As previous reports on this event so accurately captured, this “Hodaka-ness” creates a family of sorts, from all points of the U.S. and as far away as Australia and Mexico, who know they can call Athena home for the long weekend. Noted Aussie moto author and editor of VMX magazine, Ken Smith, had just released his noteworthy and definitive book Hodaka, and was on hand to sign copies, tell stories and bask in the atmosphere. To hear the heavily accented banter between Smith and filmmaker Peter Starr, whether talking bikes or male health issues, was a treat to anyone who dared to poke their way into the conversation.
Hodaka zealots Paul and Patti Stannard are the main ringleaders behind this epic event, and are Vermont-based “Strictly Hodaka” folks (the remaining signed copies of Smith’s collectible book are available through their website,
strictlyhodaka.com). When Patti suddenly took lame while working their booth, it was amusing to see the crowd respond with everything from home remedies (“Just hold your nose and swallow”), to the offering of, “I’m not a doctor but I played one in a high school play once and will be glad to take a look.” Turns out it was just a stressed tendon, but the Hodaka Family responded.
So much of the back story of this hardy machine’s history is well laid out in Smith’s book, from the the meteoric rise and popularity of the affordable, well-targeted product, all the way to the demise of the little company as it found it was spread too thin across the Pacific to keep up with the changes and market demands. Sitting for a spell with co-founder Marv Foster, he told me of when “Big” Frank Wheeler, a California Hodaka dealer, invited him to Baja to test ride the bikes.
It was not the Baja 1000, but they did ride more than 3,800 miles on stock Ace 90s without a single mechanical failure. The trip was considered a great success for the brand. It was apparent the years had not diminished the pluck in this personality that once shaped the company.

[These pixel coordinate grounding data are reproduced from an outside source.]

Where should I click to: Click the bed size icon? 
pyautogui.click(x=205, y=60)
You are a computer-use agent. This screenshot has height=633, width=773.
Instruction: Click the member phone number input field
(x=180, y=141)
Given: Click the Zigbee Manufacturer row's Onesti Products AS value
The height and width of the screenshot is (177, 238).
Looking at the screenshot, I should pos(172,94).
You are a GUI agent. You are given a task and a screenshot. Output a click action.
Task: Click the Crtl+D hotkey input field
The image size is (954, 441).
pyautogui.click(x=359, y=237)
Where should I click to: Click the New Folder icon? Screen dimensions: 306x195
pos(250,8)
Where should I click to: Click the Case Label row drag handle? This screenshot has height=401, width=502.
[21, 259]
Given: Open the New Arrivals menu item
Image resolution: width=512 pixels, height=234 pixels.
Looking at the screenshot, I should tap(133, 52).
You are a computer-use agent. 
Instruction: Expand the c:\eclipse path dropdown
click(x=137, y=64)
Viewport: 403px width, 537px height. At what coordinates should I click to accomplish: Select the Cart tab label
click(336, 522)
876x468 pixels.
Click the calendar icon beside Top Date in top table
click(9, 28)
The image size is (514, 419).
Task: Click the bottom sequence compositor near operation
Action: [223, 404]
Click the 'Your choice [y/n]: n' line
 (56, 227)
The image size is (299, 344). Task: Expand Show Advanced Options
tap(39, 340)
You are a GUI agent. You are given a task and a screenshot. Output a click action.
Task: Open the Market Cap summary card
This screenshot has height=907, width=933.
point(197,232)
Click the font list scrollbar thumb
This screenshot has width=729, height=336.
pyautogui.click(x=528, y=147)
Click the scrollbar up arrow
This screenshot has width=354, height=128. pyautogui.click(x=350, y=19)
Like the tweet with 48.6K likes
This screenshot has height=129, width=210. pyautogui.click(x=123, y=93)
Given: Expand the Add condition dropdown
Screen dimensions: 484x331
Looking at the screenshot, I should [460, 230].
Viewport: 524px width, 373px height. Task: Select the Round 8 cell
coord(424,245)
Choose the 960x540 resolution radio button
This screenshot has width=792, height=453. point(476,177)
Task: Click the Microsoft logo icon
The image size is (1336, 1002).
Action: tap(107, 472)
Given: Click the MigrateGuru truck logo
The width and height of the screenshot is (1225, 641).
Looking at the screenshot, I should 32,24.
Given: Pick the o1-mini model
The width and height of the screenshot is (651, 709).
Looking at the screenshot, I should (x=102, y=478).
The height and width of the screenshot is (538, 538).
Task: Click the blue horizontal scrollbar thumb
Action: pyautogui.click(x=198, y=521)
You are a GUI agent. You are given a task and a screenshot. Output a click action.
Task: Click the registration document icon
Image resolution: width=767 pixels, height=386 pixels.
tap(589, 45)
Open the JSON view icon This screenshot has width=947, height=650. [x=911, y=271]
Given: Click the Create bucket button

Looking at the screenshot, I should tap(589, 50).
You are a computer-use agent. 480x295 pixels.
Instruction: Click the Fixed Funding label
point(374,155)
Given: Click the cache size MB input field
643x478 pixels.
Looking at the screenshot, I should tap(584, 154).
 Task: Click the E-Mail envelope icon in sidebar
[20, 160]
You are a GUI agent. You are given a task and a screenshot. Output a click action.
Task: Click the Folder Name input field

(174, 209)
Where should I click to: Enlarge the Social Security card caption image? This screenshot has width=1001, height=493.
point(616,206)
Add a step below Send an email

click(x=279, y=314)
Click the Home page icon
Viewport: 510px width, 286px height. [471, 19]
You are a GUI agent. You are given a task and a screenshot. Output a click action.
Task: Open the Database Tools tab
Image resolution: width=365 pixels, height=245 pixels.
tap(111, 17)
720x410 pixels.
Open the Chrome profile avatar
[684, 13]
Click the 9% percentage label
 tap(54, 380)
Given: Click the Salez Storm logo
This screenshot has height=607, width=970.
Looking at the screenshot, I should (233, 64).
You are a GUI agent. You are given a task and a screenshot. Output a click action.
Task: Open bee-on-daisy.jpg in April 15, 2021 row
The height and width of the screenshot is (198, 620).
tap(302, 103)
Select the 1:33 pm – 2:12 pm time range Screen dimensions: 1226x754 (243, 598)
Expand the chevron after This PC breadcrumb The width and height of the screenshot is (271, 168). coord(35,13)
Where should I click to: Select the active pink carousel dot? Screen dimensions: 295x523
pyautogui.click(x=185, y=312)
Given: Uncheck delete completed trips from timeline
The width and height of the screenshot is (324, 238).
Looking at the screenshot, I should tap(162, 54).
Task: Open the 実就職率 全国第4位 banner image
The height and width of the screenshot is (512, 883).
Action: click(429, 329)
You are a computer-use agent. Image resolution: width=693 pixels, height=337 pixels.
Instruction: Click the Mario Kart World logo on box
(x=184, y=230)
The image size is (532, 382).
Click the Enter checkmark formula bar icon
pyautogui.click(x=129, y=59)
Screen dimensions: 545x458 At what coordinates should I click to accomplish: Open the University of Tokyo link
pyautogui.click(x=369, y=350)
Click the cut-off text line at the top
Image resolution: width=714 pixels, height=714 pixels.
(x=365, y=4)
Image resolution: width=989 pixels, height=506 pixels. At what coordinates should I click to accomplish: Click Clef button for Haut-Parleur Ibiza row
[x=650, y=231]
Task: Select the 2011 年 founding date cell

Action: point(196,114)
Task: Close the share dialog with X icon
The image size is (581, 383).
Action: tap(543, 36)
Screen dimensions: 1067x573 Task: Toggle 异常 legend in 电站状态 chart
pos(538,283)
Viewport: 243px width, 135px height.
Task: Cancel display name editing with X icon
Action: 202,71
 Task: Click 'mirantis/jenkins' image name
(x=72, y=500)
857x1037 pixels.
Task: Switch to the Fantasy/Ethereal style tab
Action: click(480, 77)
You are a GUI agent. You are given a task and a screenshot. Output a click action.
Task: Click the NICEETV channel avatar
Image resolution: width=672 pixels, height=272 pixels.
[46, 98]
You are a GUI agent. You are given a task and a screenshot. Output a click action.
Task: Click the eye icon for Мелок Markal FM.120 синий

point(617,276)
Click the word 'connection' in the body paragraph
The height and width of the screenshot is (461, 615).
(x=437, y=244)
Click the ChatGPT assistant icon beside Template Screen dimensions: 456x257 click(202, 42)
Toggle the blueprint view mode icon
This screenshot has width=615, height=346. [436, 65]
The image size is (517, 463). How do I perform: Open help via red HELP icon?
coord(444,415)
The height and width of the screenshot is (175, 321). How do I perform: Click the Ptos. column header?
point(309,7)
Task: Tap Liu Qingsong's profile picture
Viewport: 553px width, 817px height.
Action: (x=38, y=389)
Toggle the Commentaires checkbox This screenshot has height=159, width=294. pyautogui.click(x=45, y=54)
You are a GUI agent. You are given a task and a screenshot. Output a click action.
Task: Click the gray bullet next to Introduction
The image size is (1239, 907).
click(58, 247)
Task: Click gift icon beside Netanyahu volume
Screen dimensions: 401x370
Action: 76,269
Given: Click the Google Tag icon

The 2014 parade hosted 135 machines, the most ever, and it was a treat to be surrounded by the passionate two-stroke symphony of this eclectic swarming host! Noteworthy at these events are the bikes on display, whether in the judged show or just as proud owner turnout. One very trick Hodaka Ace trike was seen transporting owner Stephen Burrows around the gathering; the pride in execution, fit and finish plain to see on his Santa red cheeks. Rare, later Hodaka versions adorned the city park, such as the partnering with Rickman Metisse and Steen, or beautifully customized examples such as the Ace 100 café machine of Dave Michaels, a firefighter from Halsey, Oregon, who regularly rides and shows his creation.
If you have been around motorcycles for a few decades, the names of many guest “celebrities” will surely ring an old “Bell.” Having worked behind motorcycle shop counters in the early ’80s, I had hawked dozens of magazine issues with their names and faces on the covers, so even in the muggy evening air it was refreshing to walk up to join in a snickering joke-fest with Preston Petty and “Hippie” Brad Lackey. Having escaped the awards banquet and stifling indoor climate to grab a glass of wine or three, these two wove a tapestry of tales waist deep in history…and the here and now.
The “Garden Party” atmosphere at this event accentuates the power of admiration and connection that something seemingly as insignificant as a motorcycle can create and maintain in a person. This brand did so much with so little at a time when the riding public wanted it. Hodaka means “mountain” in Japanese, and this little mole of a motorcycle has indeed created a mountain of fans new and old and continues to add credits to its history, even now into its second half-century.